His many honors include: the Padma Shri, one of the highest civilian awards, from the President of India; the Chevalier of the Legion of Honor from the President of the Republic of France; honorary fellowship of St. Hugh’s College at Oxford University in the UK; the Benjamin Franklin Medal from the Franklin Institute in Philadelphia; the FEMS Medal from the Federation of European Materials Societies (the first non-European selected to receive this highest scientific honor from the Federation); the IRI Medal from the Industrial Research Interchange that “recognizes and honors leaders of technology for their outstanding accomplishments in technological innovation which contribute broadly to the development of industry and to the benefit of society”; and the ASME Medal, the Timoshenko Medal and the Nadai Medal from the American Society of Mechanical Engineers; the Ross Coffin Purdy Award from the American Ceramic Society; the Robert Mehl Medal, the Champion H. Mathewson Medal and the Robert Lansing Hardy Medal from The Metals, Minerals and Materials Society (TMS); and the Acta Materialia Gold Medal for his research accomplishments.

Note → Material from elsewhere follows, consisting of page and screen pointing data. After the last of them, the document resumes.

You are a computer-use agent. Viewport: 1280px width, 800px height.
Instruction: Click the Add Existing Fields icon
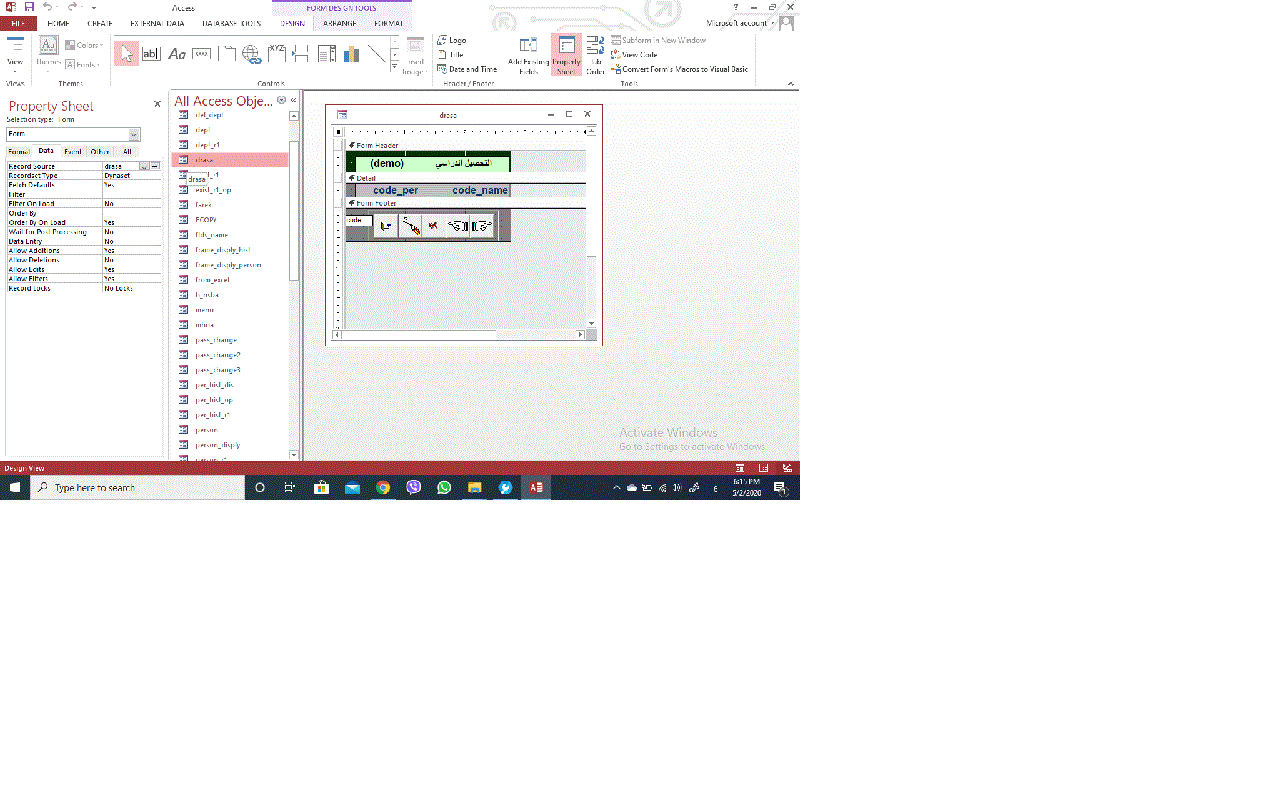[x=528, y=54]
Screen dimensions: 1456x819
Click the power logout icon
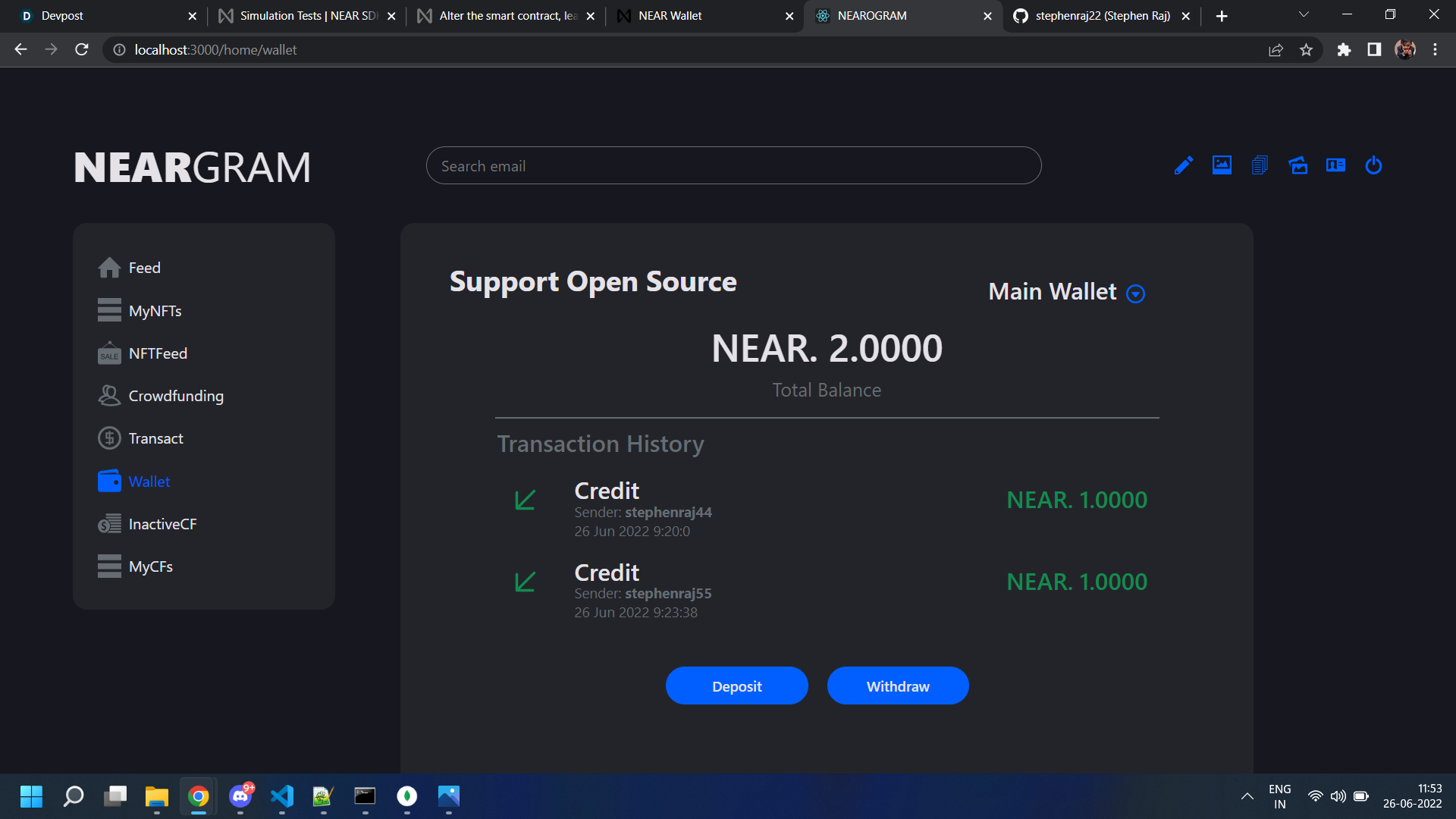pyautogui.click(x=1373, y=165)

He is an elected member of 16 science and/or engineering academies based in the U.S., China, France, India, Sweden, Germany, Italy, Singapore and Spain. He has 20 honorary doctorates from universities around the world including Zhejiang University (China), Northwestern University (USA), University of Southampton (UK), Ecole Polytechnique Fédérale de Lausanne (Switzerland), Royal Institute of Technology (Sweden), Warwick University (UK), St Petersburg Polytechnic University (Russia), Dartmouth College (USA) and his alma mater, the Indian Institute of Technology, Madras (IIT-M), as well as IIT Roorkee and IIT Hyderabad.

Born in India, Suresh graduated from high school at 15 and received his undergraduate degree in first class with distinction from IIT-M, which recognized him as a Distinguished Alumnus in 1997. He received a master’s degree from Iowa State University and went on to complete his doctorate in mechanical engineering from MIT in just two years.